Only one stretch of the listing below is wanted. Give it again exactly, from the line with "1080x748 pixels." through the line with "is (955, 665).".

[[ DATASET, beginning ]]

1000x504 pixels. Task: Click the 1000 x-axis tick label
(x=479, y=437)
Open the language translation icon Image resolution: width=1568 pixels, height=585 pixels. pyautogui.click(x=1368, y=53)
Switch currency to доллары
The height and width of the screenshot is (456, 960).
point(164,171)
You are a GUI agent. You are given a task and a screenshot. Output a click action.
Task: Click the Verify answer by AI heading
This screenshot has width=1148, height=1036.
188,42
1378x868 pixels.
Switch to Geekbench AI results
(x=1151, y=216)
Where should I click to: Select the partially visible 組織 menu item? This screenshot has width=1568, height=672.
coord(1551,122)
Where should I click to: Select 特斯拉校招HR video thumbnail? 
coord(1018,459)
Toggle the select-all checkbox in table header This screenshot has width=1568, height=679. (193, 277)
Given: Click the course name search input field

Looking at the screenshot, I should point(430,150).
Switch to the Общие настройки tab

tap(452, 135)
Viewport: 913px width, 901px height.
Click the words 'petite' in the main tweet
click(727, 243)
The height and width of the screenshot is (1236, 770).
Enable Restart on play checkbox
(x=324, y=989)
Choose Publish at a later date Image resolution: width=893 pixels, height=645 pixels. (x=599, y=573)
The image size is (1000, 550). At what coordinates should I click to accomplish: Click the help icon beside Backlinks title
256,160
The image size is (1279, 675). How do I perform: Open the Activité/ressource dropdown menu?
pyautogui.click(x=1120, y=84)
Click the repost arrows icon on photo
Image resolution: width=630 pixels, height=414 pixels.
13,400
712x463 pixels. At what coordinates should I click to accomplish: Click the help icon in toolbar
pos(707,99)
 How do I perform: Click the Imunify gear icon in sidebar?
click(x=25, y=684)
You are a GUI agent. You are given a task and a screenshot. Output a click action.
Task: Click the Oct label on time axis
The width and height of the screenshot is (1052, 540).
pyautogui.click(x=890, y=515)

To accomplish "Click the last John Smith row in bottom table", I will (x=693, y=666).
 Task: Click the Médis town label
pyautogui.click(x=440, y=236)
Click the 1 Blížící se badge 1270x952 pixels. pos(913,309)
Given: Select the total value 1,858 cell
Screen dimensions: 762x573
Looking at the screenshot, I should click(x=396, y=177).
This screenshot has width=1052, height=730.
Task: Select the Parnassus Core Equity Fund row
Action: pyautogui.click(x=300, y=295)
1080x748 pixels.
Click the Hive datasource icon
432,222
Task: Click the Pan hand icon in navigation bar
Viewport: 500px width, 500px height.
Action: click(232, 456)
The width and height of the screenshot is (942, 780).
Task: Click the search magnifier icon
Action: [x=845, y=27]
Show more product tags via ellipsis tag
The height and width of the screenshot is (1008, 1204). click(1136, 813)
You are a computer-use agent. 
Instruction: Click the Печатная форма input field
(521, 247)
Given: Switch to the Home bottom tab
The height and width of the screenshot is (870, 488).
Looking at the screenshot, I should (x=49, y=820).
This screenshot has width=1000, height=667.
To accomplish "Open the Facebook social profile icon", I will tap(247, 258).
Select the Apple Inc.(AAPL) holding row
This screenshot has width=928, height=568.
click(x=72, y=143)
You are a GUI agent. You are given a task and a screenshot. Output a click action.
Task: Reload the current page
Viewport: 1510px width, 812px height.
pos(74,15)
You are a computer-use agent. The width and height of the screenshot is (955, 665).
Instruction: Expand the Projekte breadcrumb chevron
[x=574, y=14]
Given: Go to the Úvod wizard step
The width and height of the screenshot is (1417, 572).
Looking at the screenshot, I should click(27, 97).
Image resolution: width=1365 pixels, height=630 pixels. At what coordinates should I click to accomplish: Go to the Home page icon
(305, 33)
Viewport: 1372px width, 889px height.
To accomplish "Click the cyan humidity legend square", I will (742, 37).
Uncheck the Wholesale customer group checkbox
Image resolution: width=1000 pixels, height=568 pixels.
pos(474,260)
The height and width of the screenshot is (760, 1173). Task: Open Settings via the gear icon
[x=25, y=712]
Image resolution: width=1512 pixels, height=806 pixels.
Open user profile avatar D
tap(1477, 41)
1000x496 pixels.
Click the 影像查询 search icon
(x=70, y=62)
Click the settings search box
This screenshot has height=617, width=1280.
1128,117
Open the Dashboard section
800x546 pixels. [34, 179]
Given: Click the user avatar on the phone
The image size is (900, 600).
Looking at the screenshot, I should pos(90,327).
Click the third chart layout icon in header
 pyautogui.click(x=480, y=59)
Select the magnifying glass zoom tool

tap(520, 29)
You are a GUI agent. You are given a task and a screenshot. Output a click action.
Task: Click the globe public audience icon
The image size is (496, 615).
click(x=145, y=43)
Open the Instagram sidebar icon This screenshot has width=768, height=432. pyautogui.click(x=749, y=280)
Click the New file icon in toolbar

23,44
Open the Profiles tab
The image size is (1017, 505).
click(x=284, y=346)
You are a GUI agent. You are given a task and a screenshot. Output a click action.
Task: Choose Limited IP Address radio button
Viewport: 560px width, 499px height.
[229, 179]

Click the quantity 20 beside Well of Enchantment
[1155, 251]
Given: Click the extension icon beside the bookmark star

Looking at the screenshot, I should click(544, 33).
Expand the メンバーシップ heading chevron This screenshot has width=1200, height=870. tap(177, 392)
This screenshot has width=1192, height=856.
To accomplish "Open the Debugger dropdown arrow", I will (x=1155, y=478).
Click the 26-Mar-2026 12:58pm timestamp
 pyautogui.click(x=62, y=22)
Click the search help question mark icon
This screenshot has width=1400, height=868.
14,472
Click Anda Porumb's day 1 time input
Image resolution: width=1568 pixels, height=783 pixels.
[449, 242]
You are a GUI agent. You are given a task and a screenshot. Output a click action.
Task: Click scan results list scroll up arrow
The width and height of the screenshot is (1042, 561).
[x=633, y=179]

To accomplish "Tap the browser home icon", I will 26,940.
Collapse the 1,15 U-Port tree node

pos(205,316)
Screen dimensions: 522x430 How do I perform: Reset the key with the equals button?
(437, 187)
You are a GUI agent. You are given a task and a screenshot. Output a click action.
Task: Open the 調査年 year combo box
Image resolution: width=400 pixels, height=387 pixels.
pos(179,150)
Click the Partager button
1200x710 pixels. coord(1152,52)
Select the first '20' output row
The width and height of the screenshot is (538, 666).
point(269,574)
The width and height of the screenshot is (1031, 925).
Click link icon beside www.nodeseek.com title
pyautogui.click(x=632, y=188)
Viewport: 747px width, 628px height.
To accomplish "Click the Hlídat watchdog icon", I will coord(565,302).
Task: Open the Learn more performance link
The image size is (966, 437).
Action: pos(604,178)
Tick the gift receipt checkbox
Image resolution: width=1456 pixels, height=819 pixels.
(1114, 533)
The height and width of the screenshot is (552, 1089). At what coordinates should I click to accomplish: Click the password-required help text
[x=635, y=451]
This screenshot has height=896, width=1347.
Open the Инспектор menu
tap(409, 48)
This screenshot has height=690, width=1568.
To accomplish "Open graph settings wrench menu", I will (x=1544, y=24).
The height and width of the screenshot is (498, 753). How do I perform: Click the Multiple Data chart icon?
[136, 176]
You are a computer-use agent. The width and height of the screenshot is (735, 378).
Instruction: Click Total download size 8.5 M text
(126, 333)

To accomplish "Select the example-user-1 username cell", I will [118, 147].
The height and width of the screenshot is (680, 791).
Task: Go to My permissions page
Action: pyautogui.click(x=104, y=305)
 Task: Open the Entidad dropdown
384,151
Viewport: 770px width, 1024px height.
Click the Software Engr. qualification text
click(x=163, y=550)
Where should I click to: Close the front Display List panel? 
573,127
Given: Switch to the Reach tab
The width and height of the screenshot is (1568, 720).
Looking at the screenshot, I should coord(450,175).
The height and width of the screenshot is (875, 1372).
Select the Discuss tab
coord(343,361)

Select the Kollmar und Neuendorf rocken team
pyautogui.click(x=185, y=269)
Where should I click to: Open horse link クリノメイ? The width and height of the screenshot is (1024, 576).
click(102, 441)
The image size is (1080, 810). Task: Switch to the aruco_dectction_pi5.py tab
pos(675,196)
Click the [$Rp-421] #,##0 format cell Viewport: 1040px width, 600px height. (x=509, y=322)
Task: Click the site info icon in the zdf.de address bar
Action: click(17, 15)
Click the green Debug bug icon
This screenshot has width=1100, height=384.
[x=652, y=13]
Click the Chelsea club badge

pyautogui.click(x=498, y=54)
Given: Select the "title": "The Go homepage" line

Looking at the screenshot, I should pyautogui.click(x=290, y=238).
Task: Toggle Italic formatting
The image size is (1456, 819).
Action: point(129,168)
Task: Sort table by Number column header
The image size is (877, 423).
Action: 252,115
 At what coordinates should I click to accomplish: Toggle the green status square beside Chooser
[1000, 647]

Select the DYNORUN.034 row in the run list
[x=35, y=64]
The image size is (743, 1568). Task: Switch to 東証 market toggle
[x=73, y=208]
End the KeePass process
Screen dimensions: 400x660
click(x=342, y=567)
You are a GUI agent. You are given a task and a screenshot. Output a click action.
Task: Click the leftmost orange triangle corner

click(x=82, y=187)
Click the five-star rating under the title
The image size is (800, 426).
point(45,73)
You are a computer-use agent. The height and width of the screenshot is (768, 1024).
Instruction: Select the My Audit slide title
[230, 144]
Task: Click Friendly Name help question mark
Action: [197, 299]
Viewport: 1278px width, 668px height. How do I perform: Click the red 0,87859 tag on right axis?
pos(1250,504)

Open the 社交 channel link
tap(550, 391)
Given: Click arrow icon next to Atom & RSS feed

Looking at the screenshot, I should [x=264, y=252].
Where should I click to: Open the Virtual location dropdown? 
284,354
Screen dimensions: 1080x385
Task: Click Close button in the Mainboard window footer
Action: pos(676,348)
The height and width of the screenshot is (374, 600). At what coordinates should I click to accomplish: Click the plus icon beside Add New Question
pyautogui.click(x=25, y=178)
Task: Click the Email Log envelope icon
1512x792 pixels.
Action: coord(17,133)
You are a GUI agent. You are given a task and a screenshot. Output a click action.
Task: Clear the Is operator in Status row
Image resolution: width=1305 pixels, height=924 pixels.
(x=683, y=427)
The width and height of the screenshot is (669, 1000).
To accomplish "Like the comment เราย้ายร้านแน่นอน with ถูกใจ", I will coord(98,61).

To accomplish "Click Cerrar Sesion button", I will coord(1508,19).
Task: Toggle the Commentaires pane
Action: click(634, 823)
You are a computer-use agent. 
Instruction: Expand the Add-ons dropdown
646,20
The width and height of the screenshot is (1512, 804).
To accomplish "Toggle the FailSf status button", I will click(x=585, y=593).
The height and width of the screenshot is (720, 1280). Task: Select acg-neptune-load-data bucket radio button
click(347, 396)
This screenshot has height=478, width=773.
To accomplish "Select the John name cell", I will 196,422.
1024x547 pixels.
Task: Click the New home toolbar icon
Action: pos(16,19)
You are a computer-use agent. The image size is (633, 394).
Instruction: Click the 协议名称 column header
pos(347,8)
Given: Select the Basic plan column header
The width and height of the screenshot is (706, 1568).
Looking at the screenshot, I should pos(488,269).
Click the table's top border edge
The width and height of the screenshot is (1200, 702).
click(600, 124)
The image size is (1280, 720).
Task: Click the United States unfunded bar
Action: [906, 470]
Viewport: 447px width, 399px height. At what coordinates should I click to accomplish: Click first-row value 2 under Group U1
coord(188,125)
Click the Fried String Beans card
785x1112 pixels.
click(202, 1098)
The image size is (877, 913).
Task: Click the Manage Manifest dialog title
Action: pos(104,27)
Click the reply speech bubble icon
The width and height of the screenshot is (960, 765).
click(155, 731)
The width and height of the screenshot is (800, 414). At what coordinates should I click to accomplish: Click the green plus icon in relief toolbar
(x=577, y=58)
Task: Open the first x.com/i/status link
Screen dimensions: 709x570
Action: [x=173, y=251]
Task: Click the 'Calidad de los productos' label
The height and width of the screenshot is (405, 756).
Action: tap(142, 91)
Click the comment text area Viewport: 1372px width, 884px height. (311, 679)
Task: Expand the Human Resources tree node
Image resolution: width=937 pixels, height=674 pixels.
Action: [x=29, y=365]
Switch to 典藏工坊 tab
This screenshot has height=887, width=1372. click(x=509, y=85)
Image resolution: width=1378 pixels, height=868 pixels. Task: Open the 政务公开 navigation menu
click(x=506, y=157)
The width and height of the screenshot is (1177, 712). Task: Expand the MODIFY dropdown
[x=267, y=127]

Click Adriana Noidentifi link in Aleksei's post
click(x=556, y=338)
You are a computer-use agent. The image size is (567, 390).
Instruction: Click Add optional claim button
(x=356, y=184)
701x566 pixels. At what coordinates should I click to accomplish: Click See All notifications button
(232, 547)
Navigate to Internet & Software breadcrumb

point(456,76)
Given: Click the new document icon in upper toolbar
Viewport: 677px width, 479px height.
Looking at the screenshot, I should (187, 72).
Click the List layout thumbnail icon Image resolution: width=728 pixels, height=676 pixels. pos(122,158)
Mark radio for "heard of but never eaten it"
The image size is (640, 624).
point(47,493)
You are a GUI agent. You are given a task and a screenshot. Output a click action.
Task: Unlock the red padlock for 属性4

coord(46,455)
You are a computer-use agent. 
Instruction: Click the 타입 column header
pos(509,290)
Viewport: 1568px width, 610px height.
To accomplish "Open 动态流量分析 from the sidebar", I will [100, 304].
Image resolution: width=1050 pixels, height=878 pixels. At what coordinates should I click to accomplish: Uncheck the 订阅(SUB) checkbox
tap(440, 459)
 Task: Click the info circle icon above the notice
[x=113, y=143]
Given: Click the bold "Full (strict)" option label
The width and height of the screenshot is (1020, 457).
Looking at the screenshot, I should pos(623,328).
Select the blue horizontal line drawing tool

[[ DATASET, end ]]

▶ [TASK RESPONSE]
1080x748 pixels.
Click the Hive datasource icon
432,222
Task: Click the Pan hand icon in navigation bar
Viewport: 500px width, 500px height.
Action: click(232, 456)
The width and height of the screenshot is (942, 780).
Task: Click the search magnifier icon
Action: [x=845, y=27]
Show more product tags via ellipsis tag
The height and width of the screenshot is (1008, 1204). click(1136, 813)
You are a computer-use agent. 
Instruction: Click the Печатная форма input field
(521, 247)
Given: Switch to the Home bottom tab
The height and width of the screenshot is (870, 488).
Looking at the screenshot, I should (x=49, y=820).
This screenshot has width=1000, height=667.
To accomplish "Open the Facebook social profile icon", I will tap(247, 258).
Select the Apple Inc.(AAPL) holding row
This screenshot has width=928, height=568.
click(x=72, y=143)
You are a GUI agent. You are given a task and a screenshot. Output a click action.
Task: Reload the current page
Viewport: 1510px width, 812px height.
pos(74,15)
You are a computer-use agent. The width and height of the screenshot is (955, 665).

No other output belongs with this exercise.